# People are really lazy



## Prius13 (Mar 29, 2017)

http://imgur.com/a/CvKpRwg


So slow for GH and I get this one.


----------



## MontcoUberDriver (Aug 14, 2018)

Once I made $17 to deliver a smoothie on Uber Eats. What a country!


----------



## Prius13 (Mar 29, 2017)

MontcoUberDriver said:


> Once I made $17 to deliver a smoothie on Uber Eats. What a country!


Seriously.


----------



## MontcoUberDriver (Aug 14, 2018)

Prius13 said:


> Seriously.


Yep.


----------



## uberboy1212 (Jan 10, 2017)

Prius13 said:


> http://imgur.com/a/CvKpRwg
> 
> 
> So slow for GH and I get this one.


For a cup of brown sugar water. How much it pay?


----------



## Prius13 (Mar 29, 2017)

uberboy1212 said:


> For a cup of brown sugar water. How much it pay?


$9.

$20 total tonight for a 2.5 hour block. Normally, it's a $50-70 night.


----------



## uberboy1212 (Jan 10, 2017)

Prius13 said:


> $9.
> 
> $20 total tonight for a 2.5 hour block. Normally, it's a $50-70 night.


Damn just one of those days. Hopefully today is the beginning of a real busy weekend.


----------



## Launchpad McQuack (Jan 8, 2019)

uberboy1212 said:


> Hopefully today is the beginning of a real busy weekend.


I have a feeling this weekend could be one of the slowest weekends that I have seen in quite some time. It depends. The city council voted yesterday on a measure to defy the governor's executive order and allow restaurants to reopen this weekend. The Murph shot back that if the city is not going to enforce his executive order with local law enforcement, then he will send state law enforcement in to do the job. So we'll see. If restaurants feel comfortable enough to open then it could be a slow weekend for delivery.


----------



## uberboy1212 (Jan 10, 2017)

Launchpad McQuack said:


> I have a feeling this weekend could be one of the slowest weekends that I have seen in quite some time. It depends. The city council voted yesterday on a measure to defy the governor's executive order and allow restaurants to reopen this weekend. The Murph shot back that if the city is not going to enforce his executive order with local law enforcement, then he will send state law enforcement in to do the job. So we'll see. If restaurants feel comfortable enough to open then it could be a slow weekend for delivery.

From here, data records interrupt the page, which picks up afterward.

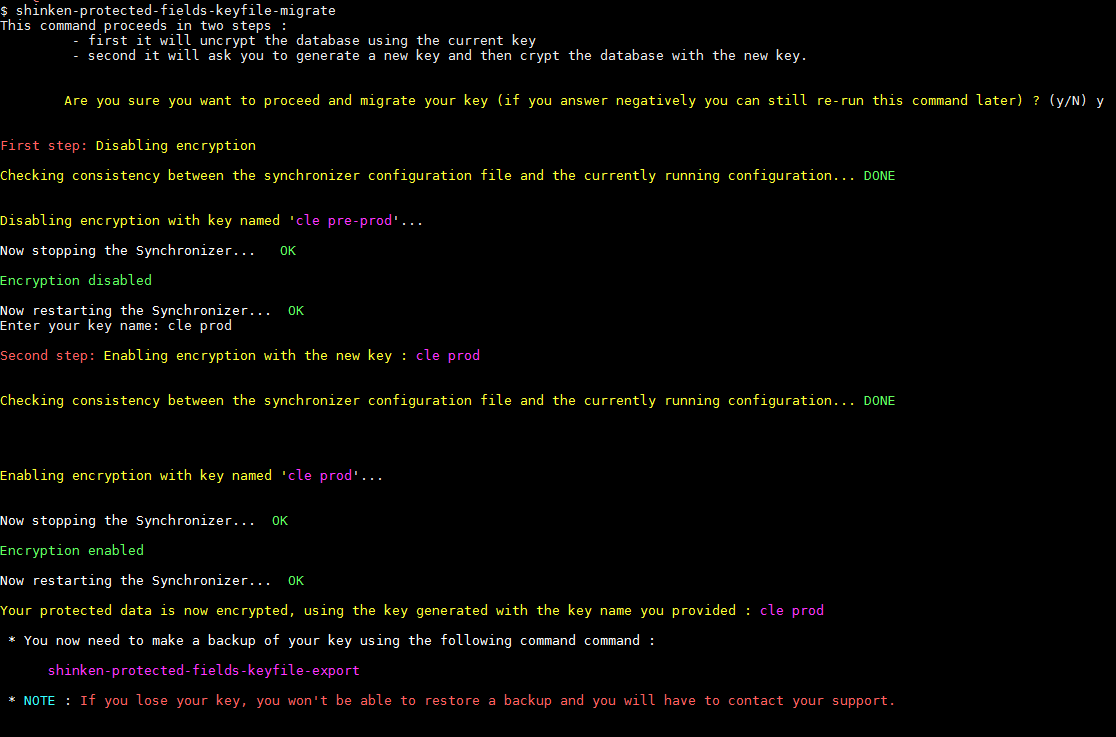Click the red "First step:" label
Viewport: 1116px width, 737px height.
pos(44,146)
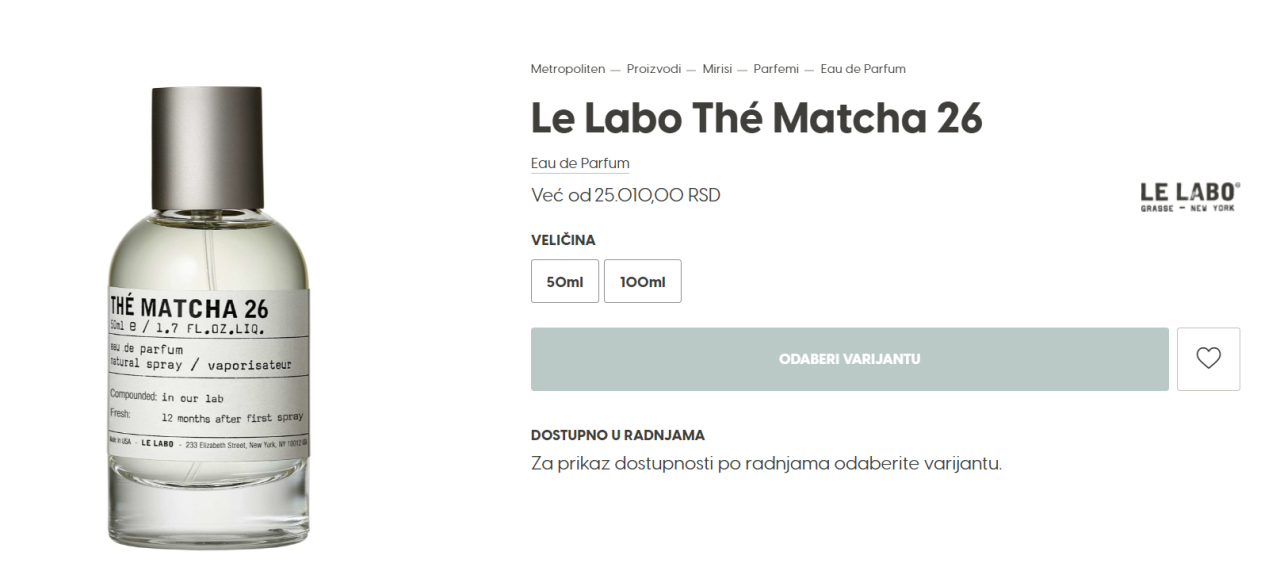The image size is (1280, 571).
Task: Click the price Već od 25.010,00 RSD
Action: (625, 195)
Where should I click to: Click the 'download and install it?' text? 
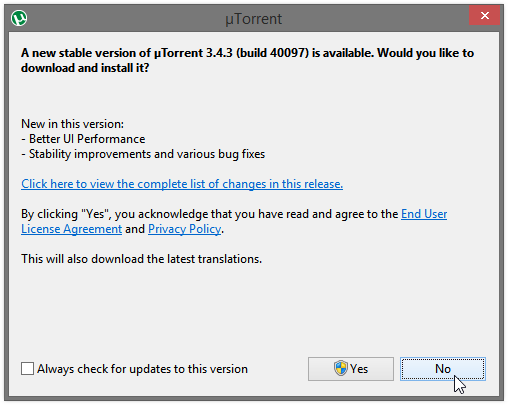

It's been slower than usual so far today but I'm getting lucky with tips. Hopefully it starts to pick up


----------



## Uberdriver2710 (Jul 15, 2015)




----------



## Prius13 (Mar 29, 2017)

Had to drop my GH block tonight due to personal conflict. Wondering how busy it was in Chicagoland. Tomorrow, 5-8pm GH block. Hoping to have a $100 night.


----------



## uberboy1212 (Jan 10, 2017)

Evening 4-8 was nonstop busy on DD


----------



## Launchpad McQuack (Jan 8, 2019)

uberboy1212 said:


> Evening 4-8 was nonstop busy on DD


All in all, a short night but a good night. Got a late start and pulled out of the driveway at 6:00. Did GrubHub exclusively until 9:10. GrubHub shuts down at 9:00 in my market, so I turned on Uber at that point and rejected my first 7 pings until I got one for a restaurant on my way home with the dropoff less than half a mile from my house......just so I wouldn't be dead miling home. Pulled into my driveway at 9:45.

6:00 to 9:45 (driveway to driveway)
21 miles total
$109 from GrubHub
$10 from Uber

That's about as good as I can hope for. If I can do that the rest of the weekend, it'll be a darn good weekend.


----------



## Prius13 (Mar 29, 2017)

uberboy1212 said:


> Evening 4-8 was nonstop busy on DD


You're in Washington DC market right?



Launchpad McQuack said:


> All in all, a short night but a good night. Got a late start and pulled out of the driveway at 6:00. Did GrubHub exclusively until 9:10. GrubHub shuts down at 9:00 in my market, so I turned on Uber at that point and rejected my first 7 pings until I got one for a restaurant on my way home with the dropoff less than half a mile from my house......just so I wouldn't be dead miling home. Pulled into my driveway at 9:45.
> 
> 6:00 to 9:45 (driveway to driveway)
> 21 miles total
> ...


This is great.


----------



## uberboy1212 (Jan 10, 2017)

Prius13 said:


> You're in Washington DC market right?
> 
> 
> This is great.


DC/MD


----------



## ShipMeTheMoney (May 21, 2020)

uberboy1212 said:


> DC/MD


does going on schedule for GH have any advantage?


----------



## uberboy1212 (Jan 10, 2017)

ShipMeTheMoney said:


> does going on schedule for GH have any advantage?


Scheduled drivers supposedly get priority dispatch. Ive been blocked from scheduling for a while now and I cant really tell the difference


----------



## ShipMeTheMoney (May 21, 2020)

uberboy1212 said:


> Scheduled drivers supposedly get priority dispatch. Ive been blocked from scheduling for a while now and I cant really tell the difference


How'd you get blocked?


----------



## Launchpad McQuack (Jan 8, 2019)

uberboy1212 said:


> Ive been blocked from scheduling for a while now and I cant really tell the difference


Do you know why you were banned? I got banned last summer and don't know why. My best guess is low acceptance rate. They sent me an e-mail telling me to schedule a phone call with my driver specialist, but I never did it. The whole reason I do this is because I don't want to schedule stuff. I hardly ever signed up for blocks anyway, so I don't really care that I don't have access to them.


----------



## uberboy1212 (Jan 10, 2017)

They claimed I was taking advantage of the contribution pay. I prefer being off schedule so I don’t mind. I’m honestly grateful they didn’t deactivate me


----------